AFIANZAR LA LATERALIDAD. Esto supone la especialización hemisférica, es decir, que uno de los dos hemisferios sea el dominante (en mano, pie, ojo y oído). Esta dominancia se da cuando las conexiones entre ambos son eficientes y, por tanto, el cerebro está suficientemente maduro para terminar de entender el espacio. Para mejorar este proceso es importante realizar actividad física, sobre todo la que conlleva la coordinación de ambas partes del cuerpo, ya que esto hace que aumenten las conexiones interhemisféricas.
TRABAJAR EL CÁLCULO ESTIMADO. El proceso más básico de esto es la subitización, es decir, estimar de manera visual una cantidad, esto ayuda a mejorar la comprensión del número. Además, ayuda a agilizar el cálculo mental, ya que mejora las representaciones mentales de las cantidades. En etapas en las que el pensamiento es concreto y centrado en el entorno (hasta los 12 años), es necesario trabajar la observación y la estimación de cantidades, pues será lo que favorezca los aprendizajes abstractos futuros. Incorporar los esquemas protocuantitativos (comparación, incremento-decremento, parte-todo) de manera explícita favorecerá el cálculo estimado en etapas más complejas.
TRABAJAR EL CÁLCULO EXACTO. Cuando se tiene madurez suficiente, incorporar el cálculo exacto. La concepción de las operaciones sigue el mismo proceso que los número, por tanto, necesita una fase perceptiva, manipulativa y estimada, para finalmente incorporar el lenguaje (etapas operacionales).
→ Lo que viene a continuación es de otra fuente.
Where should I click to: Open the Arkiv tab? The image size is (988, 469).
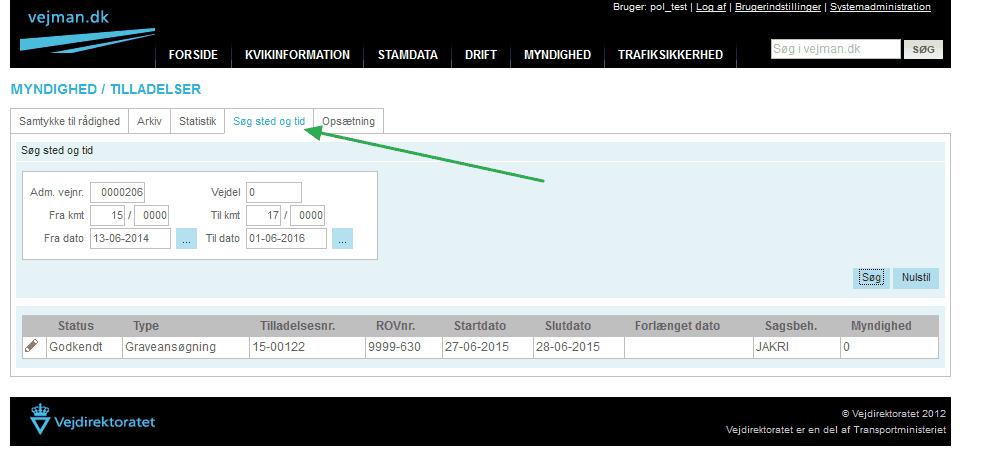149,121
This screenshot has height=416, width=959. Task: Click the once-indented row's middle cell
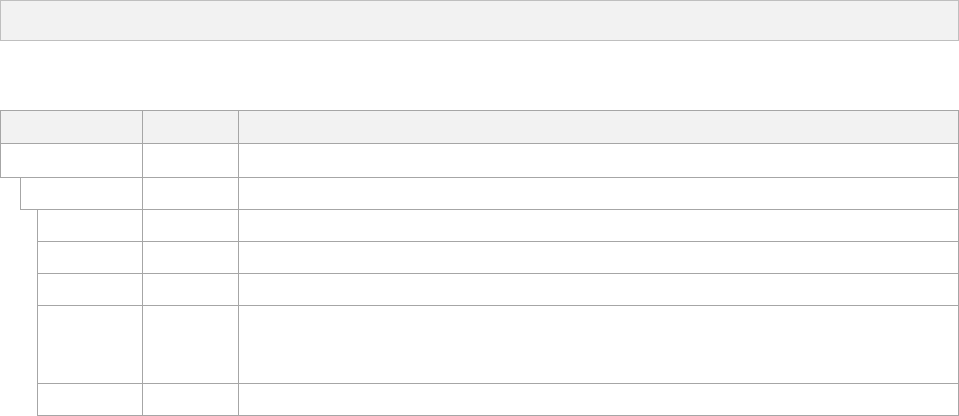190,193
Hasta que no se dominan los procesos previos, no tiene sentido pasar a la abstracción del lenguaje matemático.
DESARROLLAR LA MEMORIA DE TRABAJO. Si trabajamos de manera específica esta función cognitiva, facilitaremos la adquisición de las destrezas matemáticas. Por un lado hay que fomentar la memoria numérica (con juegos donde haya que retener números por un breve tiempo) y, por otro, la procedimental, que se mejora con la estructuración explícita del proceso, por ejemplo, los pasos a seguir para dividir.
FOMENTAR LAS FUNCIONES EJECUTIVAS. Sobre todo, la planificación, que será de gran utilidad en la resolución de problemas. Por ello, es muy importante seguir una estructura clara y apoyarse en organizadores gráficos, ya que estos mejoran la imagen mental del proceso.
FAVORECER EL PENSAMIENTO DIVERGENTE. Más allá de la estructuración de los cálculos o la resolución de problemas, las matemáticas nos enfrentan a la vida real, por tanto, debemos fomentar un pensamiento divergente, flexible, muy de la mano de la estimación y, sobre todo, de la creatividad. Una buena actividad es la invención de problemas.
Bibliografía
Cánovas, D. A. (2009). Cerebro, números y educación = Brain, numbers and education. Aula. Universidad de Salamanca, 15, 79–90.
Fischer, M. H., & Brugger, P. (2011). When digits help digits: Spatial-numerical associations point to finger counting as prime example of embodied cognition. Frontiers in Psychology, 2(260).
Gallistel, C. R., & Gelman, R. (1992). Preverbal and verbal counting and computation. Cognition, 44(1–2), 43–74.
Resnick, L. B. (1989). Developing Mathematical Knowledge. American Psychologist, 44(2), 162– 169.
Sfard, A. (1991). On the dual nature of mathematical conceptions: Reflections on processes and objects as different sides of the same coin. Educational Studies in Mathematics, 22(1), 1–36.
Vargas, A. R. (2013). Matemáticas y neurociencias: una aproximación al desarrollo del pensamiento matemático desde una perspectiva biológica. Revista Iberoamericana de Educación Matemática, 36, 37–46.
Wood, J. N., & Spelke, E. S. (2005). Chronometric studies of numerical cognition in five-month-old infants. Cognition, 97(1), 23–39.